Relationship between displacement pressure gradient and parameter \(\alpha \)

Fig. 14

Relationship between mean pore radius and parameter \(\alpha \) under different displacement pressure gradients. Mean pore radius \(\upsilon \) changes from 0.1 to \(2.5\,\upmu \hbox {m}\) and displacement pressure gradient \(\nabla P\) changes from 0.2 to 1.0 MPa/m

As seen (Fig. 13), with the increase in displacement pressure gradient, the parameter \(\alpha \) will decrease rapidly and eventually become almost constant. When the displacement pressure gradient is low, liquid flow only happens in the larger pore throats, while gas can flow through all pore throats, and the value of \(\alpha \) is large. With the increase in displacement pressure gradient, liquid flow can also happen in narrower pore throats. As there will be more pore throats contributing to the permeability, the permeability to liquid will increase and the value of \(\alpha \) will decrease. However, \(\alpha \) is still greater than 1 even when the displacement pressure gradient reaches 1.0 MPa/m. This is because the solid boundary layer always exists and restricts the flow. The effective flow radius to liquid will always be narrower than that to gas.

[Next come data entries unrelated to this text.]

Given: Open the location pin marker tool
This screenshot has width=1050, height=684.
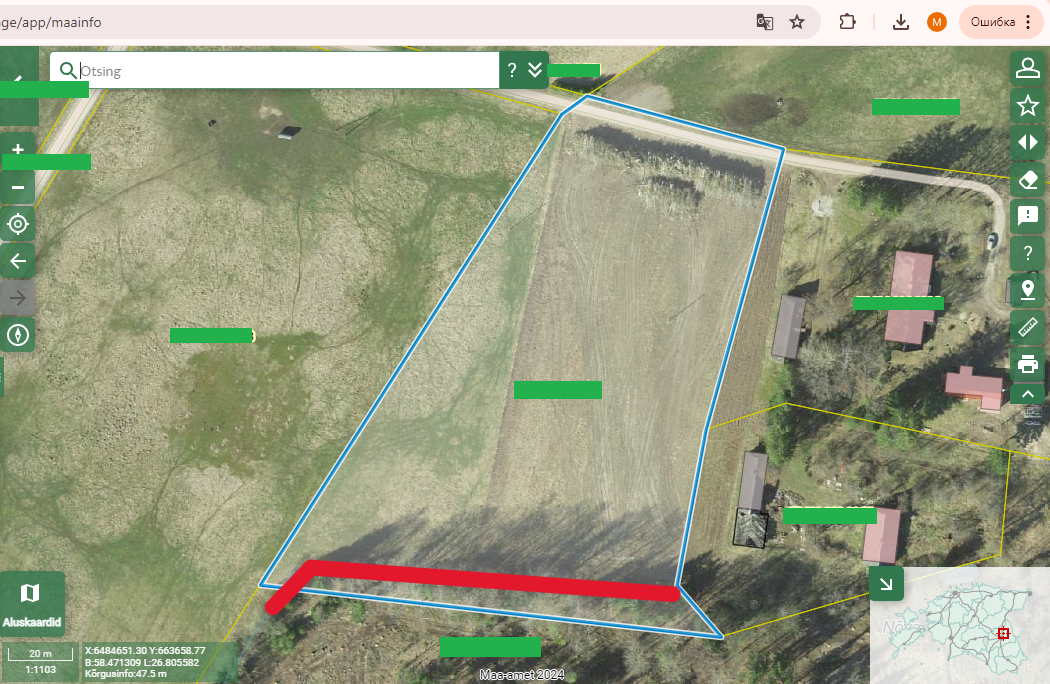Looking at the screenshot, I should click(1027, 290).
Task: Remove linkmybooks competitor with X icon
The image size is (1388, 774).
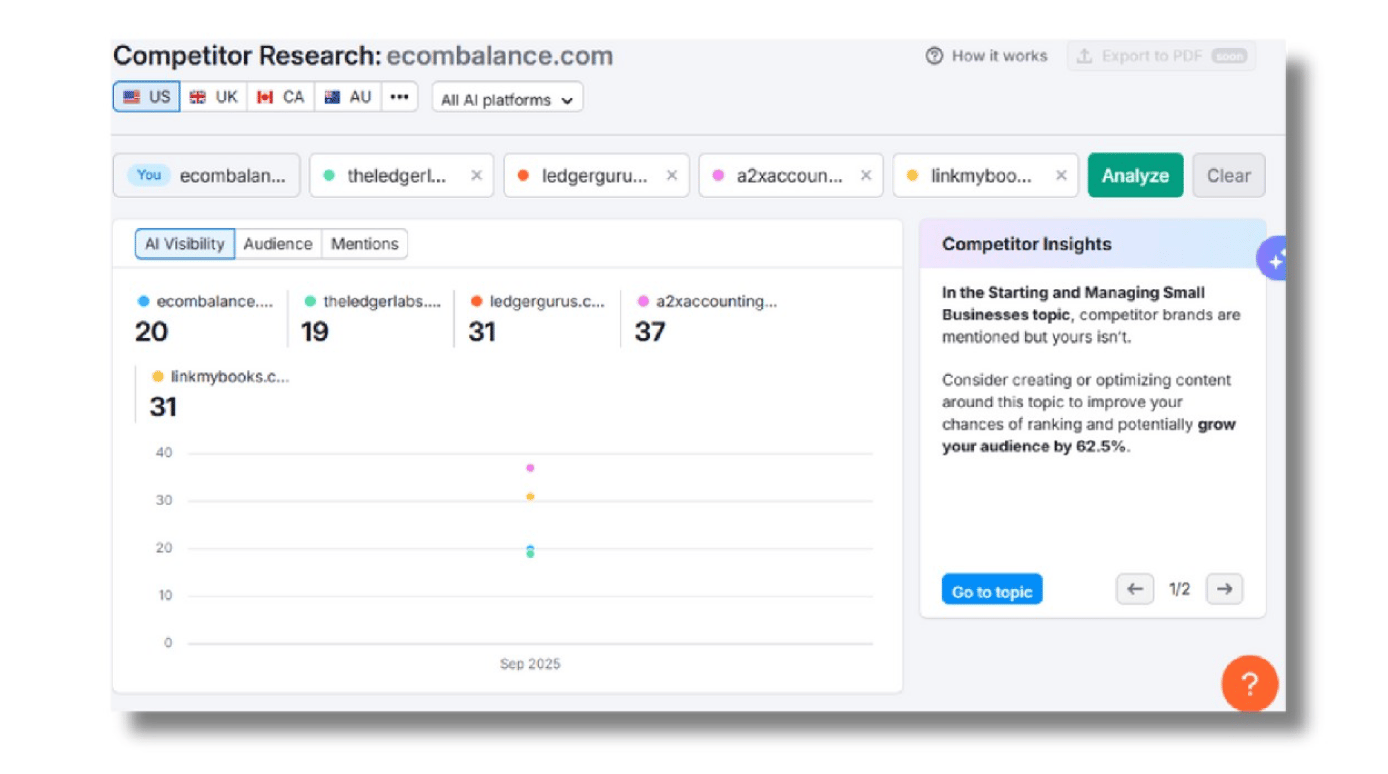Action: [1060, 176]
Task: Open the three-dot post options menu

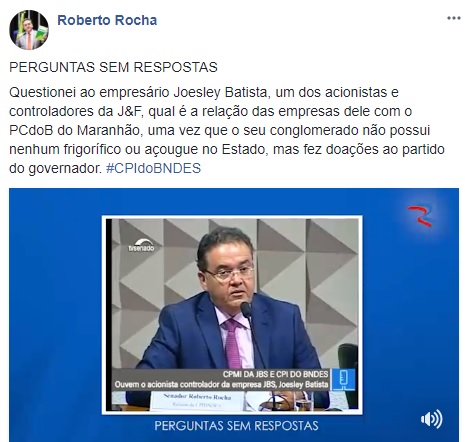Action: (x=454, y=18)
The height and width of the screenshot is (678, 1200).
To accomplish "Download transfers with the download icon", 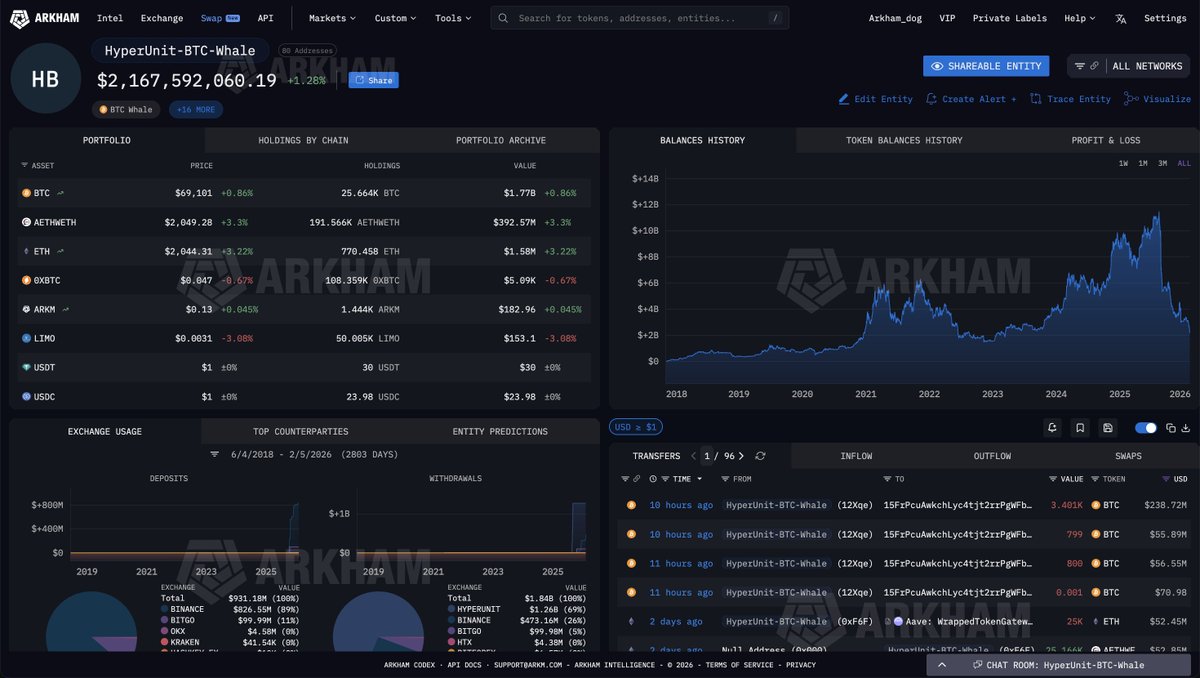I will [x=1186, y=428].
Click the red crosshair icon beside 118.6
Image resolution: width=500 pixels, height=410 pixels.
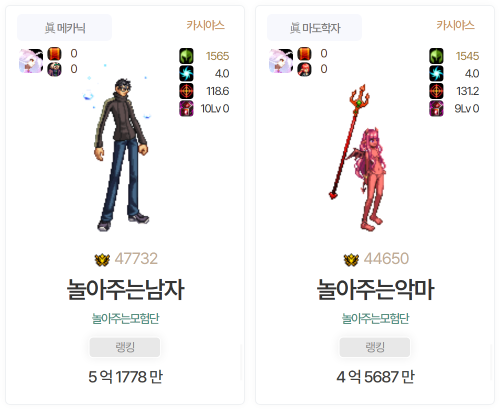[186, 91]
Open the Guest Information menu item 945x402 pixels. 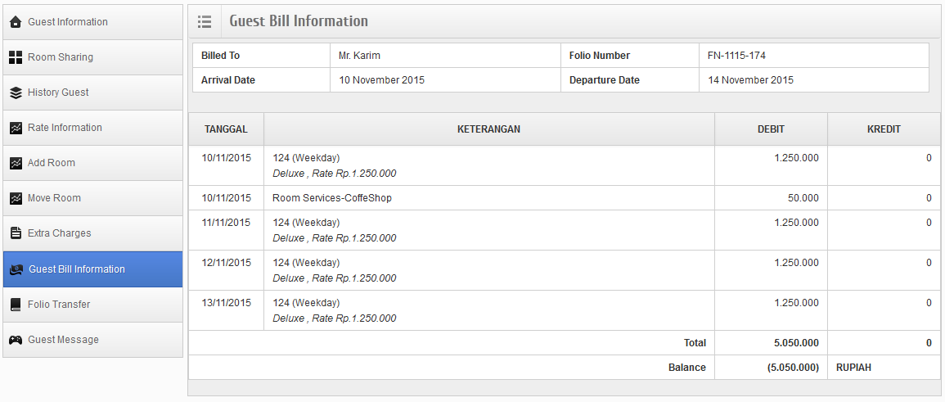coord(67,22)
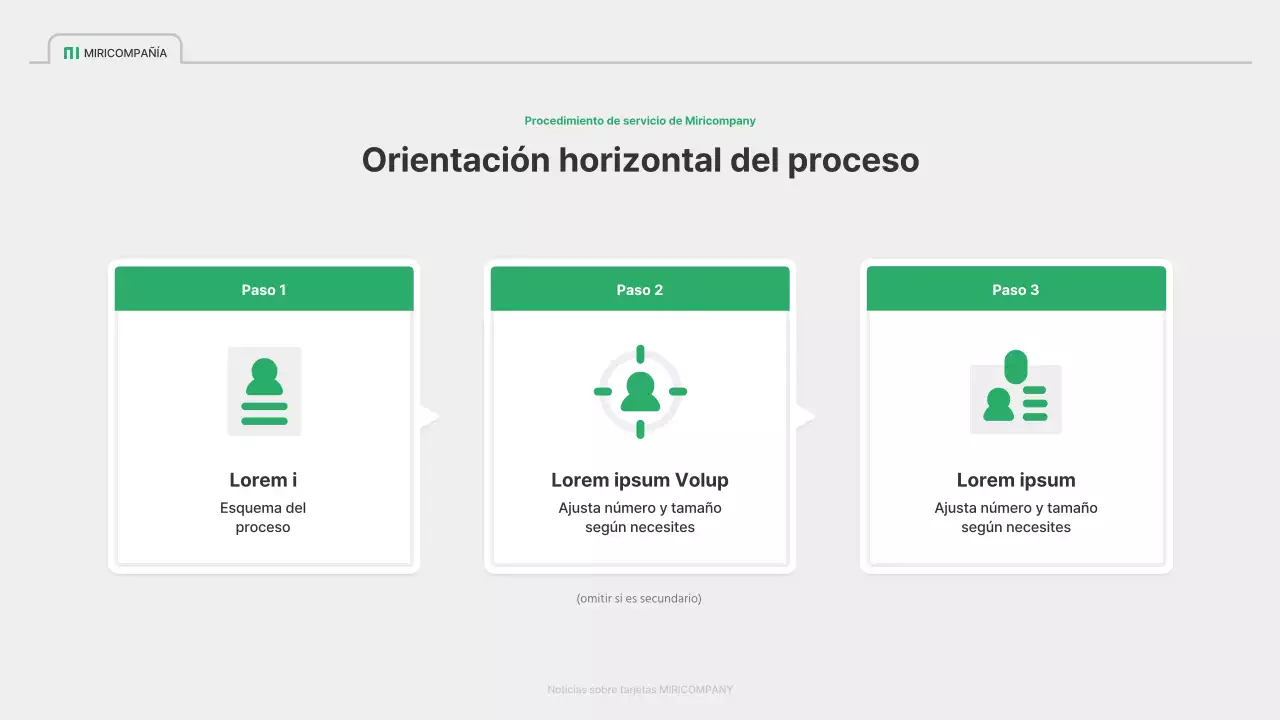Image resolution: width=1280 pixels, height=720 pixels.
Task: Select the green person silhouette inside the crosshair
Action: click(639, 391)
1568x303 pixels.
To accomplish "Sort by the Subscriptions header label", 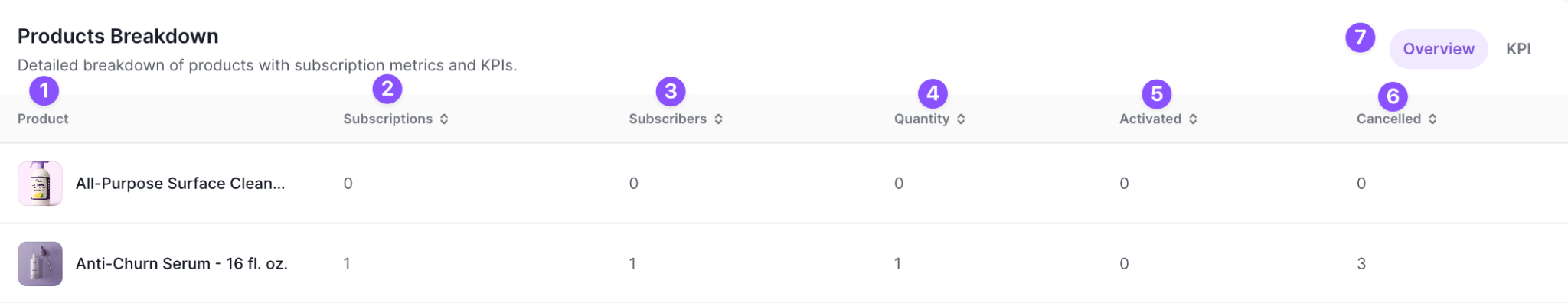I will (x=388, y=119).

Figure 14 shows that with the increase in the mean pore radius, the parameter \(\alpha \) will decrease drastically and become almost constant when the pores are large enough. The tendency for \(\alpha \) is similar under different displacement pressure gradients. When the mean pore radius is small, liquid flow is extremely difficult in comparison with the gas flow, and the value of \(\alpha \) is large. The liquid flow will become much easier when the mean pore radius increases so that the oil permeability will become similar to air permeability and \(\alpha \) is small.

5 Conclusions

Permeability is one of the most critical parameters for reservoir development, especially for tight oil reservoirs. In this study, a new method for calculation of permeability considering the pore distribution and boundary layer has been proposed. A mercury-based experiment providing the heterogeneity of the pore distribution is well utilized in our work. The pore distribution is incorporated in the expression of permeability to account for the effect of heterogeneity in this work. The conclusions can be made as follows:
  1. 1.

    For tight oil reservoirs, the boundary-layer effect plays an important role for determining the reservoir permeability, especially when the pore size is similar to the thickness of boundary layer. The boundary layer will drastically reduce the effective flow radius of pore throats.

     
  2. 2.

    The mean and standard deviation of pore radius are two basic parameters that describe the distributions of the pore throats. The permeability will change as a function of these two parameters.

     
  3. 3.

    The air permeability is mainly affected by gas slippage, and it is confirmed by experimental data. The ratio of air permeability and liquid permeability for tight reservoirs was obtained with different pore parameters in the study.

     

Notes

Acknowledgments

We acknowledge that this study was partially funded by the Beijing Natural Science foundation (No. 3144033), the Specialized Research Fund for the Doctoral Program of Higher Education (No. 20130007120014), the National Natural Science Foundation of China (E040351304220) and China University of Petroleum, Beijing (No.2462015YQ0206).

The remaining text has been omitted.